Population Statistic: Read. React. Repeat.
Wednesday, February 01, 2021

phone home
To my ear, Wintergreen comes off as just another garden-variety whiney pop band.

So it’s a good thing that video director Keith Shofield applied his retro-videogame-stylin’ technique to the video for the song “When I Wake Up”. Because without those interspersed screenshots of the notoriously bad “E.T.: The Extra-Terrestrial” 2600/VCS game, I don’t think I’d be able to stand watching the entire clip.

Unfortunately, as inventive as the landfill-dig storyline is — thus fulfilling one of Generation X’s more esoteric urban legends — I’m afraid it’s rooted in fantasy.
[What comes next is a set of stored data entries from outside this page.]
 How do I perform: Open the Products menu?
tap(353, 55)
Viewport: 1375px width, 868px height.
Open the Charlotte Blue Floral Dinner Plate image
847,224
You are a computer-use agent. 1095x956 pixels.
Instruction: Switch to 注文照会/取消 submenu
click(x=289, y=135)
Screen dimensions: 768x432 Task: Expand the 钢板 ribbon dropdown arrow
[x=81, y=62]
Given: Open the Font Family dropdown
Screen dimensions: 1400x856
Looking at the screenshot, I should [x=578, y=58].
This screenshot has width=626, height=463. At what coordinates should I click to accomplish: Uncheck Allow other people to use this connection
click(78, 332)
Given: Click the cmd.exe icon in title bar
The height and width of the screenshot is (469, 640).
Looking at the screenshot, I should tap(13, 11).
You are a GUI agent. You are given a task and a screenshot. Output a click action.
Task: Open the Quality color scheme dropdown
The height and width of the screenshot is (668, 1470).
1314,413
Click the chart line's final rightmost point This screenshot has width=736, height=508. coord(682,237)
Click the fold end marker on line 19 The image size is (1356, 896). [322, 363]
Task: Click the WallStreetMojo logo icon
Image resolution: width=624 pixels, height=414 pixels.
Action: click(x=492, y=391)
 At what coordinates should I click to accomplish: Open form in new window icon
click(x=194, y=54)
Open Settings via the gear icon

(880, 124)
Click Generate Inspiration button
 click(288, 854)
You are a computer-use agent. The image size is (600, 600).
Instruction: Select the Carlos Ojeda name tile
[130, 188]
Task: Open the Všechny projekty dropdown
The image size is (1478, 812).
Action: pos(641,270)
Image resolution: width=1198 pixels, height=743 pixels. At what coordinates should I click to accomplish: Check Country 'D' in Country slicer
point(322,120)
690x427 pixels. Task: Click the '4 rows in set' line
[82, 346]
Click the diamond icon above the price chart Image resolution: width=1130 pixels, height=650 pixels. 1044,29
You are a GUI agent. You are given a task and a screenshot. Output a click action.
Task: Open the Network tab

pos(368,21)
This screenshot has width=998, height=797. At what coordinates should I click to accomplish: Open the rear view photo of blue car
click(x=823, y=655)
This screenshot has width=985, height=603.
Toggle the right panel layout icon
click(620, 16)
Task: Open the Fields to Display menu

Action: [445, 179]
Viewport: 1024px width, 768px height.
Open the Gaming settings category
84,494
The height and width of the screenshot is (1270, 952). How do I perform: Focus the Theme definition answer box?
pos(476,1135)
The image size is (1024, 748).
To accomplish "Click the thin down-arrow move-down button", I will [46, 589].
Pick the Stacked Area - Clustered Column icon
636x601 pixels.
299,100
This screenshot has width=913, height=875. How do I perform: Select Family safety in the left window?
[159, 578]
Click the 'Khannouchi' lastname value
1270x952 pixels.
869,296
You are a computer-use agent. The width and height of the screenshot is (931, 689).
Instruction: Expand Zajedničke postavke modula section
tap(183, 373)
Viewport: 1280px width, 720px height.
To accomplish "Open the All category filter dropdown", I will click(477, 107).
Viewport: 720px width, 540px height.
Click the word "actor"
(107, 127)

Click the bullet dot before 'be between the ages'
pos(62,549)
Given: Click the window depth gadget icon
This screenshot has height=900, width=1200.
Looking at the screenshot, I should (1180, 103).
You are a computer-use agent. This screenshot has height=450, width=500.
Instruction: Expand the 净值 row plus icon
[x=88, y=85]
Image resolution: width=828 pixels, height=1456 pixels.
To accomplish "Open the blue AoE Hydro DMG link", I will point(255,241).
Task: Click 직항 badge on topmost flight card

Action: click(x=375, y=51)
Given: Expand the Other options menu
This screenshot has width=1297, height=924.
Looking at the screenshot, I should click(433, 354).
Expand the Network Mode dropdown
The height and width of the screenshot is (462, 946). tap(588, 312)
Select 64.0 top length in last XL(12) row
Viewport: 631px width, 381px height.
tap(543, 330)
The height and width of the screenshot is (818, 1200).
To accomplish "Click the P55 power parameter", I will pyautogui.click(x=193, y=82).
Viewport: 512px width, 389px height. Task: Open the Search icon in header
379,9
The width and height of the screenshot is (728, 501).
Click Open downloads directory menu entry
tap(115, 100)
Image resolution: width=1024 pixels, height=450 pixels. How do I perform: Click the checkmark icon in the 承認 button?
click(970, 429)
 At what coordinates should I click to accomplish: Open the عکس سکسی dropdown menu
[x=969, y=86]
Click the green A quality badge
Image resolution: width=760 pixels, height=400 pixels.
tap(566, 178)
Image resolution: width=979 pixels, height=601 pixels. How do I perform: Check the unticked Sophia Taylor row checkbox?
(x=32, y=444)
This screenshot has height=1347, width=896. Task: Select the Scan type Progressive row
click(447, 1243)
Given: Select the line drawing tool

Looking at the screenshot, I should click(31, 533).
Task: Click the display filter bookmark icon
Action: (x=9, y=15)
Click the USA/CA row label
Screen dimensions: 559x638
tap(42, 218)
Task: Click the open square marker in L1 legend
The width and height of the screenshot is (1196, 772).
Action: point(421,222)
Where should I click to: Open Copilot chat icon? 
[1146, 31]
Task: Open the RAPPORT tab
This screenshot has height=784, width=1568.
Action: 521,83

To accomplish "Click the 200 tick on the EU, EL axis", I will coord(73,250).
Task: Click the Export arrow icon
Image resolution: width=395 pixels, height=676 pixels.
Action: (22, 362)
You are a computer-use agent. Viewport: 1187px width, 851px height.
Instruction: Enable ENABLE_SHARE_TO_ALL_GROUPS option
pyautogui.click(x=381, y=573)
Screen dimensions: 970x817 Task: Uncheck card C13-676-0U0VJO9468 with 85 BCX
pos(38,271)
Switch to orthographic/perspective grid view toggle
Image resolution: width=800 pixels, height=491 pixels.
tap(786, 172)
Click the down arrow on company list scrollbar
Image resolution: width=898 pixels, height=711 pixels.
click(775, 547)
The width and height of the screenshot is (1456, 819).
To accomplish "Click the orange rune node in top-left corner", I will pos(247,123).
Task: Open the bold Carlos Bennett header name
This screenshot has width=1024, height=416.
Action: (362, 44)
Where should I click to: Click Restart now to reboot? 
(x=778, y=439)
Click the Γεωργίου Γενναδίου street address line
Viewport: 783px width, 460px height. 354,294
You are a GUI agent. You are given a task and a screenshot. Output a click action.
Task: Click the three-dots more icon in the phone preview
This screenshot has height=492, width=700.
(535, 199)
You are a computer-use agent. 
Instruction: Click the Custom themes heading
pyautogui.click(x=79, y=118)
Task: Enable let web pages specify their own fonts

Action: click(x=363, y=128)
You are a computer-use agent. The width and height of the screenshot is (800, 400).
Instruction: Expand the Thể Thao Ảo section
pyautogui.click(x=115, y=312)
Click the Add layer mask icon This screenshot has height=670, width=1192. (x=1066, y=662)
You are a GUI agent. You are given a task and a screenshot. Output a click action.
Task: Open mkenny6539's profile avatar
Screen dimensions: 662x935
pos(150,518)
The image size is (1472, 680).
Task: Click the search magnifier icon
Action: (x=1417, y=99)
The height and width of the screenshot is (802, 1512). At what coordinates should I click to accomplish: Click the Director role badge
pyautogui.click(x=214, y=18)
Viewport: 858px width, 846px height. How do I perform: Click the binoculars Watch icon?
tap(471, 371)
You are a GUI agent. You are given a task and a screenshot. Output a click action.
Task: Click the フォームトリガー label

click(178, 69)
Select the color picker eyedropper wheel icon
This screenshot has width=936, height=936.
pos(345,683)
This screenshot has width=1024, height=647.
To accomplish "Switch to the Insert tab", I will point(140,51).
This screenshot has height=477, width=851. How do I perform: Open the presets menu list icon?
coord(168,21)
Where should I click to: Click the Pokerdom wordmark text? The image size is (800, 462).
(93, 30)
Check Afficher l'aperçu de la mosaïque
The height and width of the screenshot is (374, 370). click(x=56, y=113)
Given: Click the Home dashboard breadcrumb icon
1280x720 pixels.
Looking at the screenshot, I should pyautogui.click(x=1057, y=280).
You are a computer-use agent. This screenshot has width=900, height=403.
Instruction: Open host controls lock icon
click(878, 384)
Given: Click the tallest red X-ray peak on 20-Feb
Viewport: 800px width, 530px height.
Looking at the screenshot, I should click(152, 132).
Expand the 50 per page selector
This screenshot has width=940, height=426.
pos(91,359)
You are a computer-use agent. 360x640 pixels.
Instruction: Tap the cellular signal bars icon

While Atari did, indeed, bury loads of unsold cartridges in the New Mexico desert, the steamroller-and-concrete treatment they gave the discarded merchandise puts an end to any prospects for recovery.

Incidentally, while “E.T.” was terrible, I’m not sure I’d tag it as “worst game ever”. Even back then, as a kid, I understood what was going on: It was an afterthought product, on a par with the stuffed toys and limited-edition Reeses Pieces that accompanied the movie’s marketing. I doubt anyone expected it to be anything but a piece of crap (although it probably exceeded even those expecations).

To me, the 2600 port of “Pac-Man” was a much, much bigger disappointment. And, to my recollection, the negative reception that crappy game got did a lot more to start Atari on its eventual decline (although not before some decent games were released for the 2600).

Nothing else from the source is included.